PROBLEM TO SOLVE
Give back the whole listing exactly as shown.

EXTRACTED RECORDS
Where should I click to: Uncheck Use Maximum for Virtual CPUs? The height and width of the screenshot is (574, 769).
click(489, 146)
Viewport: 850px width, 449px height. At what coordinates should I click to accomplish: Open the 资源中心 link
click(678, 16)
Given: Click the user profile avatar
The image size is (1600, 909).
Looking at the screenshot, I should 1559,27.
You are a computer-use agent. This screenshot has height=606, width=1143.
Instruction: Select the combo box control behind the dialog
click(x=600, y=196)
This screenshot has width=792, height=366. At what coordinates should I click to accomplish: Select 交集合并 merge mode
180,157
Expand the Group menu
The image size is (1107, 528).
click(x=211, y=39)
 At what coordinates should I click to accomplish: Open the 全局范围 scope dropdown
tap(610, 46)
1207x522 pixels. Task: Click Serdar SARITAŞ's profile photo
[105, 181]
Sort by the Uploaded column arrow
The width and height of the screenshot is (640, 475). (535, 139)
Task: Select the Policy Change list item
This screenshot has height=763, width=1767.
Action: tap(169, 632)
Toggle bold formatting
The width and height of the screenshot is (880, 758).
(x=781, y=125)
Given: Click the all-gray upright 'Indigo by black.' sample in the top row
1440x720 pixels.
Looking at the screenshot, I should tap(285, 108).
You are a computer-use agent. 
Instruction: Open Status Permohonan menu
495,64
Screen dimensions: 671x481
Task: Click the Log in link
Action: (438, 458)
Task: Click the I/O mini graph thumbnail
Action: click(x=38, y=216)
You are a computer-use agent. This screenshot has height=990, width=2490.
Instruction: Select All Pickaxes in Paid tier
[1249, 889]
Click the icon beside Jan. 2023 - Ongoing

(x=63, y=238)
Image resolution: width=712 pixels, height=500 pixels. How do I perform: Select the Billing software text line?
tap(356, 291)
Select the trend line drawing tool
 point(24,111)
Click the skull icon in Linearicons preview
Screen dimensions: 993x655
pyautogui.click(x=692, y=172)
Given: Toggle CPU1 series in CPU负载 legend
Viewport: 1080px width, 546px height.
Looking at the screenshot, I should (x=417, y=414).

SOLUTION FOR THIS TASK
Where should I click to: Uncheck Use Maximum for Virtual CPUs? The height and width of the screenshot is (574, 769).
click(489, 146)
Viewport: 850px width, 449px height. At what coordinates should I click to accomplish: Open the 资源中心 link
click(678, 16)
Given: Click the user profile avatar
The image size is (1600, 909).
Looking at the screenshot, I should 1559,27.
You are a computer-use agent. This screenshot has height=606, width=1143.
Instruction: Select the combo box control behind the dialog
click(x=600, y=196)
This screenshot has width=792, height=366. At what coordinates should I click to accomplish: Select 交集合并 merge mode
180,157
Expand the Group menu
The image size is (1107, 528).
click(x=211, y=39)
 At what coordinates should I click to accomplish: Open the 全局范围 scope dropdown
tap(610, 46)
1207x522 pixels. Task: Click Serdar SARITAŞ's profile photo
[105, 181]
Sort by the Uploaded column arrow
The width and height of the screenshot is (640, 475). (535, 139)
Task: Select the Policy Change list item
This screenshot has height=763, width=1767.
Action: tap(169, 632)
Toggle bold formatting
The width and height of the screenshot is (880, 758).
(x=781, y=125)
Given: Click the all-gray upright 'Indigo by black.' sample in the top row
1440x720 pixels.
Looking at the screenshot, I should tap(285, 108).
You are a computer-use agent. 
Instruction: Open Status Permohonan menu
495,64
Screen dimensions: 671x481
Task: Click the Log in link
Action: (438, 458)
Task: Click the I/O mini graph thumbnail
Action: click(x=38, y=216)
You are a computer-use agent. This screenshot has height=990, width=2490.
Instruction: Select All Pickaxes in Paid tier
[1249, 889]
Click the icon beside Jan. 2023 - Ongoing

(x=63, y=238)
Image resolution: width=712 pixels, height=500 pixels. How do I perform: Select the Billing software text line?
tap(356, 291)
Select the trend line drawing tool
 point(24,111)
Click the skull icon in Linearicons preview
Screen dimensions: 993x655
pyautogui.click(x=692, y=172)
Given: Toggle CPU1 series in CPU负载 legend
Viewport: 1080px width, 546px height.
Looking at the screenshot, I should (x=417, y=414).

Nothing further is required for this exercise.